Background: In TC3.2.4 I currently precompile all JSPs using the ant
jspc task and the TC3.2 jasper/webserver jars. I then munged the
generated java files into the format required by TC3.2.4 and compiled
them, then renamed them again to match. A little weird, but it worked
since it used a flat directory structure, formatting the filenames
with_002f etc. I dropped this into /WEB-INF/classes/precompiled_jsp and
symlinked it from work/localhost_8080%2Fapps.
The reason this was necessary was that the server choked under the load
trying to compile the JSPs. There seemed to be no deadlocking so it
would spawn numerous javacs and start swapping, and you get the picture :)
With TC4.1 I can't take this approach because of the (albeit nicer)
directory approach. However, because of duplicate names and the same
package being used, I will need to compile each java file individually,
complicating the build process considerably.
BTW, I'm aware of ?jsp_precompile=1 and it's not suitable.
Here are my questions regarding jspc from ant/cmd line:
1) is the definitive way to do it supposed to be the web.xml include
method? If so, shouldn't JSP take a web.xml input and output a processed
one? Regardless, doesn't this have negative side effects, like not then
being able to edit the JSPs to make changes? (note that while we
precompile, we may need to change some, and filtering them out would be
a fair nuisance).
2) is there a way to do what I am looking for above, generating classes
for all JSPs that are not fragments (for static include) which can be
placed in the work dir? Does it have to have the same layout as the
server to work?
3) what is the reason for the current layout and differences between cmd
line and server compilation? ie. different dirs but same package.

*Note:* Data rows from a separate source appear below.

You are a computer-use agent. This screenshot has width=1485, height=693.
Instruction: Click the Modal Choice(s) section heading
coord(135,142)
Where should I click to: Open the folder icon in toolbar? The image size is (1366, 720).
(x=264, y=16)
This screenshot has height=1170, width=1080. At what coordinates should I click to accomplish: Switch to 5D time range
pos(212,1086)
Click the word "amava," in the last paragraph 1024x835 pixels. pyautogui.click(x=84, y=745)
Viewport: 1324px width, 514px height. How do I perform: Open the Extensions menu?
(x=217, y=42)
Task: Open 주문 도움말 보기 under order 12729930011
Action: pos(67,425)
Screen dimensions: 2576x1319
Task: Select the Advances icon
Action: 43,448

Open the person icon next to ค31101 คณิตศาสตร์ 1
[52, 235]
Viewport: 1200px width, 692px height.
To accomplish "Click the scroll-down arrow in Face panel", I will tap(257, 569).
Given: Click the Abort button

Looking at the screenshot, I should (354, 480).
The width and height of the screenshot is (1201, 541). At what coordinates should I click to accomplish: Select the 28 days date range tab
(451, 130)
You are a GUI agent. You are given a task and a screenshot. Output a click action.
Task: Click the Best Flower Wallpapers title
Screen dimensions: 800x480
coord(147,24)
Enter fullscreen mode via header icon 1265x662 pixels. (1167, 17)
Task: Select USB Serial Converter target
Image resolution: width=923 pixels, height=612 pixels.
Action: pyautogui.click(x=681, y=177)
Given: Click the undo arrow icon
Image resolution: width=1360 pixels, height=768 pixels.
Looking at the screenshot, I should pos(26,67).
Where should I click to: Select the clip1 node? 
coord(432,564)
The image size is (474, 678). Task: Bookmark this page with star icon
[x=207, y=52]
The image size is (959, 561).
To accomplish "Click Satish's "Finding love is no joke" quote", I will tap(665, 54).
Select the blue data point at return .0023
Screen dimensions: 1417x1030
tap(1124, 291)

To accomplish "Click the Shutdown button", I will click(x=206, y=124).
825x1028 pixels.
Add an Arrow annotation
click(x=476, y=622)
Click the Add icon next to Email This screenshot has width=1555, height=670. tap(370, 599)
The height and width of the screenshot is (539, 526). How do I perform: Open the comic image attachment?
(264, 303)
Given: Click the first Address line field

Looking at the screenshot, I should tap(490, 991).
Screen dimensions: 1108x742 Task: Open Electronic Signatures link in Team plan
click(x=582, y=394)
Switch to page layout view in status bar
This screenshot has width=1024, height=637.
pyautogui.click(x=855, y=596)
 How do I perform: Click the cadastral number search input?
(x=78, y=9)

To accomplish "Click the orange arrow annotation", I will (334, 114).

My desired requirements for JSPC to work would be:
1) both JSPC and server generate the same java files to the same locations.
2) javac can be executed on the base directory on **/*.java, and the
resulting classes dropped into the work directory. They would be used as
long as their timestamps were newer than the jsp in question.
To achieve this, I'd suggest this:
1) package name is org.apache.jsp.PATH.TO.FILE (substituting/eliminating
special characters - eg WEB-INF -> WEBINF)
2) class remains myJsp_jsp.java
3) have TC not only look under work but /WEB-INF/classes to avoid the
symlink (ie if I specified my package as precompiled_jsp I'd get the
result as I have for 3.2.4).
And a final question: how likely am I to encounter the problems had with
3.2.4 if I upgrade to 4.1? I believe the jasper2 compiler is designed to
be much more effecient - will it avoid generating the java files more
than once and hence compiling them more than once, instead synchronizing
on the operation? (this is effectively enough, although precompilation
would still be even faster).
I'd appreciate any responses regarding this, and apologise for the
verbosity level of the email! :)
Thanks,
Brett
---------------------------------------------------------------------
To unsubscribe, e-mail: [EMAIL PROTECTED]
For additional commands, e-mail: [EMAIL PROTECTED]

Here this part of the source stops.